SEO has come a long way from the days of adding certain keywords to your content and building links to your website for almost overnight results. Google’s algorithm has progressed and become much more complex since then and although they have not definitively stated that they use user experience data when ranking websites their Panda algorithm does measure page and website quality. So it’s pretty safe to say that user experience has a big role to play in your website’s rankings.
Improved User Engagement
It’s widely accepted that Google do consider bounce rate (the number of people leaving your website without performing an action) when ranking a website, however they are likely to go into even more detail than that. For example it’s believed that Google bots are able to tell when someone visits your website for a short period of time and then leaves, returns to their original search and clicks on another result. This would indicate to them that your search result is not relevant or not effectively answering the user’s query, which will result in your website dropping down the rankings. Improved UX allows you to limit the amount of drop outs and ensure that your website is providing the information that your audience is looking for.
User Friendly Design
It’s clear from an SEO point of view that user engagement is more than likely impacting on your rankings but it’s also vital for making your business a success. Therefore user engagement must be considered and incorporated within your website’s design at the earliest stage of its development. It doesn’t matter how good your website looks if people can’t work out how to make a purchase, enquiry or sign up to your service then it’s failing in it’s purpose.
Modern online consumers are notoriously impatient and fickle, if your website is too slow or overcomplicated most wont think twice about leaving and clicking on one of your competitors. On the flip side if you can create an easy and enjoyable user experience then you can generate repeat custom and loyal followers of your brand. The good news is that designing great user experience usually means keeping things simple. The golden rule to remember is to ensure that it takes as few clicks as possible (preferably one) for the user to get to the information/product/form that they want on your website.

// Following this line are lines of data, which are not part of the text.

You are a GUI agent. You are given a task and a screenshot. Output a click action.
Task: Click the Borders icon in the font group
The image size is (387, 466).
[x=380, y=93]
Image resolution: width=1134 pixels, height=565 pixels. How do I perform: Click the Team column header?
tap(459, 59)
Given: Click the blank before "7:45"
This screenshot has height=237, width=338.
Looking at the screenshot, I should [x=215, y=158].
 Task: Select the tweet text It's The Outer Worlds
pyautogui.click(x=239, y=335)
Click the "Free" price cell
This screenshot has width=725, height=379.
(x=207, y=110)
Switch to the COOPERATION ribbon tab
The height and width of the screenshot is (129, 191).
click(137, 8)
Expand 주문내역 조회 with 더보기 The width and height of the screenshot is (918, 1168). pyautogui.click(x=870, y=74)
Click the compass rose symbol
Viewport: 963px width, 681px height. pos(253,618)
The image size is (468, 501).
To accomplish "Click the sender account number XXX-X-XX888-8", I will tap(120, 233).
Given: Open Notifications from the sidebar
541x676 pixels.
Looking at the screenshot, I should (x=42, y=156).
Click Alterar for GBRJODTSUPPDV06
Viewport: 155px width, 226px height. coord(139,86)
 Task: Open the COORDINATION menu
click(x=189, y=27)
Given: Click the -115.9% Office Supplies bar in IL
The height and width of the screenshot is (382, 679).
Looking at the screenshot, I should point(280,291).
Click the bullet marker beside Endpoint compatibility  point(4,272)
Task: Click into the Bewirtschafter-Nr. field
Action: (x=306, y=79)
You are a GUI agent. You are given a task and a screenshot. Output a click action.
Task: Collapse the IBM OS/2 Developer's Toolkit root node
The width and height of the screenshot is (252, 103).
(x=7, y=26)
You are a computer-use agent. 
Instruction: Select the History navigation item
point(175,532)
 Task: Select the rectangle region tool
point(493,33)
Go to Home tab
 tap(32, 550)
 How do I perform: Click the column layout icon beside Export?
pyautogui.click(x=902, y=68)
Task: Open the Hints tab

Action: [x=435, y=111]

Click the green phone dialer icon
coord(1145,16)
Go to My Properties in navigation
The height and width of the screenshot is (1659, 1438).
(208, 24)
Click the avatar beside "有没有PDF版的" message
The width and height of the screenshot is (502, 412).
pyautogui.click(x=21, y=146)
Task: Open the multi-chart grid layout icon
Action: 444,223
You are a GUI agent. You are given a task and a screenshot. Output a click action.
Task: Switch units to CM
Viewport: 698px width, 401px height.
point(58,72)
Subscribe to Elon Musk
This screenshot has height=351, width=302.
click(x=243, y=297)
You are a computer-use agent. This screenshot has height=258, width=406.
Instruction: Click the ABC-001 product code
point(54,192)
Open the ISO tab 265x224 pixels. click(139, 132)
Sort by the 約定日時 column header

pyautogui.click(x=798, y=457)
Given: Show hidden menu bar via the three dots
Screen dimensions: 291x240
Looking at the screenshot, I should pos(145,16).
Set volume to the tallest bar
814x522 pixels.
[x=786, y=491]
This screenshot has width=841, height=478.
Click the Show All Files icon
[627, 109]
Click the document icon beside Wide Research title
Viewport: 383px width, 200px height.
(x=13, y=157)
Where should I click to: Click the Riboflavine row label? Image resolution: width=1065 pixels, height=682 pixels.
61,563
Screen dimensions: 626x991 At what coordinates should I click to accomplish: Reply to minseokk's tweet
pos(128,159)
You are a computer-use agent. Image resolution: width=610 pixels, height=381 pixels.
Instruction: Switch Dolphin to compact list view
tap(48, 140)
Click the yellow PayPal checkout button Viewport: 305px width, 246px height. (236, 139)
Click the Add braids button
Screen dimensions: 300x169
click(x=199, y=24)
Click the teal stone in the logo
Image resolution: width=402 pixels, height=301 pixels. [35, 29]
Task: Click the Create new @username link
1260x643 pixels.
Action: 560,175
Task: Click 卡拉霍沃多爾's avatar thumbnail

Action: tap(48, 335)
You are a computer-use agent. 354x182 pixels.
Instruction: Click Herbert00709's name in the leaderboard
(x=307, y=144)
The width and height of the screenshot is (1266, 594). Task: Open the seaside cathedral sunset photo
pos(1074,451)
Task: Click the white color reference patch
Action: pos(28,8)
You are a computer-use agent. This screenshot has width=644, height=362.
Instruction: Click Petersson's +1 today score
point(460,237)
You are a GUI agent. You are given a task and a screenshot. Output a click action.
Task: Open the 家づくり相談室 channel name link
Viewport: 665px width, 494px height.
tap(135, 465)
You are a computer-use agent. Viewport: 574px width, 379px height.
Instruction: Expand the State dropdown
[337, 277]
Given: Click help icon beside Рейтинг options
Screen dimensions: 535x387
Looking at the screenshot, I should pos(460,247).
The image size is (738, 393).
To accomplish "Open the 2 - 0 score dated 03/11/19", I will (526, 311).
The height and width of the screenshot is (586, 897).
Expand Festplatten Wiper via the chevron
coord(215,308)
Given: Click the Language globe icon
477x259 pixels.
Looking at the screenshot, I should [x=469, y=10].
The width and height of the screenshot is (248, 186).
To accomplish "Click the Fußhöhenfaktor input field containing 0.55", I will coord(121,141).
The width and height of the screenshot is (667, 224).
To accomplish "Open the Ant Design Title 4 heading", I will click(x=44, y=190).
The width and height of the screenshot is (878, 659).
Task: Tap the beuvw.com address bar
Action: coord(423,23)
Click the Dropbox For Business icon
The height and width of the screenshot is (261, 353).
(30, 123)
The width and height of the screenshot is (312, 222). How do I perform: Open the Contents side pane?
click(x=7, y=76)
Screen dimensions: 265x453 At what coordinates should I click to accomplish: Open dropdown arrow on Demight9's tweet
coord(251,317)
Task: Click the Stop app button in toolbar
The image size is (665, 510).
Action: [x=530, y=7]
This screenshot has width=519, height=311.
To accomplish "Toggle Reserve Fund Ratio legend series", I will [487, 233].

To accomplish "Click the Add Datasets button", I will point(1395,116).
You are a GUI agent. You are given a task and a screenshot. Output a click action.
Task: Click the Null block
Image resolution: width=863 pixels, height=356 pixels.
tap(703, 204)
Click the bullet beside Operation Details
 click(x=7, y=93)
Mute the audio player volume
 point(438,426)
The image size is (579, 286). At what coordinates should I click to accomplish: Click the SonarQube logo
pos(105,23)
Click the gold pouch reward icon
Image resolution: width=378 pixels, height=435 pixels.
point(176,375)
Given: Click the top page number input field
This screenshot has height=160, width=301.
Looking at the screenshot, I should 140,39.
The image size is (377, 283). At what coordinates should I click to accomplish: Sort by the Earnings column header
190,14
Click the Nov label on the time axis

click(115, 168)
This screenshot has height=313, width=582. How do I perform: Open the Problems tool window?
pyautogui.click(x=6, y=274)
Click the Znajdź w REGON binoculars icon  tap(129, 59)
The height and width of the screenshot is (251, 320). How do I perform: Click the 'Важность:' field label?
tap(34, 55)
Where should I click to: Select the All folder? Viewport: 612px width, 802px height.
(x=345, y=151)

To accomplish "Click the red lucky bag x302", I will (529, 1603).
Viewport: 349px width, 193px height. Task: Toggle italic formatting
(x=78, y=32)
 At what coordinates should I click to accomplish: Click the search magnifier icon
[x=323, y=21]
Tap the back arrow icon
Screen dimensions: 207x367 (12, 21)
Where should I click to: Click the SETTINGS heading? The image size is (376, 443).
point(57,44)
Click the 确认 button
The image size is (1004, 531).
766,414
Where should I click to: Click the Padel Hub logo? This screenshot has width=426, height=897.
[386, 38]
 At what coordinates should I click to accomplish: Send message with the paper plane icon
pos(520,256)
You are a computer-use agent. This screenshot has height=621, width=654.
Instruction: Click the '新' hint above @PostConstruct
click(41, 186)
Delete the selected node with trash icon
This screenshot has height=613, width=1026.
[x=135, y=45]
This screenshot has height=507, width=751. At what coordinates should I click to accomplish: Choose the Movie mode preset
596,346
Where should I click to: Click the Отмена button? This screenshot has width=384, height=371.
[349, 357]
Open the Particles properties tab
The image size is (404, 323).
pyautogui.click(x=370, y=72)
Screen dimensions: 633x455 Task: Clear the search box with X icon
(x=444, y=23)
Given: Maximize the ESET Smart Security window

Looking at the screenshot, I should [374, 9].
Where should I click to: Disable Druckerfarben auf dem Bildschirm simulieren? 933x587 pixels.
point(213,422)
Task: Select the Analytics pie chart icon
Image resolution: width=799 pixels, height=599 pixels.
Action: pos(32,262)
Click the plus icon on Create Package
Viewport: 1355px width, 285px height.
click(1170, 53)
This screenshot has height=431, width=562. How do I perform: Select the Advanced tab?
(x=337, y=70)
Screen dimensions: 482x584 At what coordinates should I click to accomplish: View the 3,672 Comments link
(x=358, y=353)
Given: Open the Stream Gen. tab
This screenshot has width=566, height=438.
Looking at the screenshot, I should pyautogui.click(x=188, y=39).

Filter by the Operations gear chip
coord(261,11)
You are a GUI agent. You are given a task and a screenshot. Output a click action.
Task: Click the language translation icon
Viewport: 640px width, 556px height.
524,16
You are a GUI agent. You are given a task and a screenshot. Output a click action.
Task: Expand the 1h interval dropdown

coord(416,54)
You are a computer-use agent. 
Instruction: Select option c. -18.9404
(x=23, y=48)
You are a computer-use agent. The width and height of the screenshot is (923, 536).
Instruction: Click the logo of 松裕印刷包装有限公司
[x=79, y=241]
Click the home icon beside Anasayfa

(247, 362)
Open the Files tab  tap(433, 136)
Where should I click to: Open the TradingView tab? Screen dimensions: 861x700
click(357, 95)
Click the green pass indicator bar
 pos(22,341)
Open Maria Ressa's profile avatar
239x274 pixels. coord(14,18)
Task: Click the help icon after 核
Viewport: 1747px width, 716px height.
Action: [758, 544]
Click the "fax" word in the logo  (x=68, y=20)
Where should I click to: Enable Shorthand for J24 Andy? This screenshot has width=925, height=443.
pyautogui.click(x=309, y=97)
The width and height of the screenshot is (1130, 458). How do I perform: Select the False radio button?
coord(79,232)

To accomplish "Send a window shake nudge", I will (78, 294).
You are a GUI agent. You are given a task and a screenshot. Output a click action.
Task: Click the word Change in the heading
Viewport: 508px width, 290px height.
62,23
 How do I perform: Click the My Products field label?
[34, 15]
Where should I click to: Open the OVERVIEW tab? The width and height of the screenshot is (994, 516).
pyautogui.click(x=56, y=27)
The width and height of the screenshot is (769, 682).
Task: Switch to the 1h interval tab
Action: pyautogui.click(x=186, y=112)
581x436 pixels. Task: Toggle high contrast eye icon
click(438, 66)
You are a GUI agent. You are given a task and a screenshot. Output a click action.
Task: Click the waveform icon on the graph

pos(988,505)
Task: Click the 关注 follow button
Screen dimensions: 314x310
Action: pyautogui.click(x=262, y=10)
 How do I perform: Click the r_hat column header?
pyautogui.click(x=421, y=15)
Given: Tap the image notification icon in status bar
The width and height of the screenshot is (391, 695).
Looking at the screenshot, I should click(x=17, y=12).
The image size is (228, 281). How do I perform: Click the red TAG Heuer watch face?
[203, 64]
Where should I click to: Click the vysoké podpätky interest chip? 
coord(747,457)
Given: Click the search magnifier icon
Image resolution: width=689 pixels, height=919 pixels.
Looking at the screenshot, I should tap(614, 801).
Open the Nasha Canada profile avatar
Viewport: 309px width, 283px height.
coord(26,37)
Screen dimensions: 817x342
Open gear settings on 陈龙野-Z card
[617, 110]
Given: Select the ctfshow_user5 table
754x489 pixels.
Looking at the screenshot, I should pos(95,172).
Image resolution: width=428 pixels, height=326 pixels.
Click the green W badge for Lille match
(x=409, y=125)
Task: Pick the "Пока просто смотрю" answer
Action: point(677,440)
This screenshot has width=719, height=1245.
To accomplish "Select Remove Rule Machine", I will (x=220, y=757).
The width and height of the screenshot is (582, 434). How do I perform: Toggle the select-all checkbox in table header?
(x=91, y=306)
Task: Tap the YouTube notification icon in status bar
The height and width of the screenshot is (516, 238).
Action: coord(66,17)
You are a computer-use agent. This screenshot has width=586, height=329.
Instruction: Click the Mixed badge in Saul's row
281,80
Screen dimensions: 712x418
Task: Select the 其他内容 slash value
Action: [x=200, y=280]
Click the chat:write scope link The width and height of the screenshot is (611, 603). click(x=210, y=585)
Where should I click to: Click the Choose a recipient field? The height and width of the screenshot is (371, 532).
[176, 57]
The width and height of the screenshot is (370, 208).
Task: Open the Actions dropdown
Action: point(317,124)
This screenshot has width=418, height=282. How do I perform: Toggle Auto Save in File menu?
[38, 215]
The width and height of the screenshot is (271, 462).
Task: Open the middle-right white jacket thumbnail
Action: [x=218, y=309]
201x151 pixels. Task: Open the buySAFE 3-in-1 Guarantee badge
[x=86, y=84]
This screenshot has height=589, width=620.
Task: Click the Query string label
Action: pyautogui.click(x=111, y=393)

Addressing your UX can have a positive impact on your brand as a whole. For example if your website receives 10 shares on social media and a link from a blogger/industry influencer for every 100 visits then there is room to improve its user experience. If you can make some improvements to the usability of the website and increase the ratio to 10 shares and a link for every 50 visits then you will have doubled the sharing potential of your brand and the amount of links it earns naturally.
Improving your UX requires some introspective analysis of your website and it’s data, luckily that’s what Google Analytics is for. With access to the user behavior on each page of your website you can identify which pages are underperforming and need addressed. With more complex analysis through the use of heat maps, split testing and eye tracking you can delve even deeper into identifying specific issues on a page. You can then use this information them to improve the time spent on the website, clicks through onto other pages and ultimately goal completions.
User experience matters because your customers matter and so making your website work as well for them as it possibly can is a no brainer and when you do that you will reap the rewards for it. It’s not always about increasing the amount of people that land on your website, in most cases the key is to improve how you’re set up for the traffic you already receive.
The key to great user experience is to know your audience, know what their needs are and to address those needs better than your competitors, simple.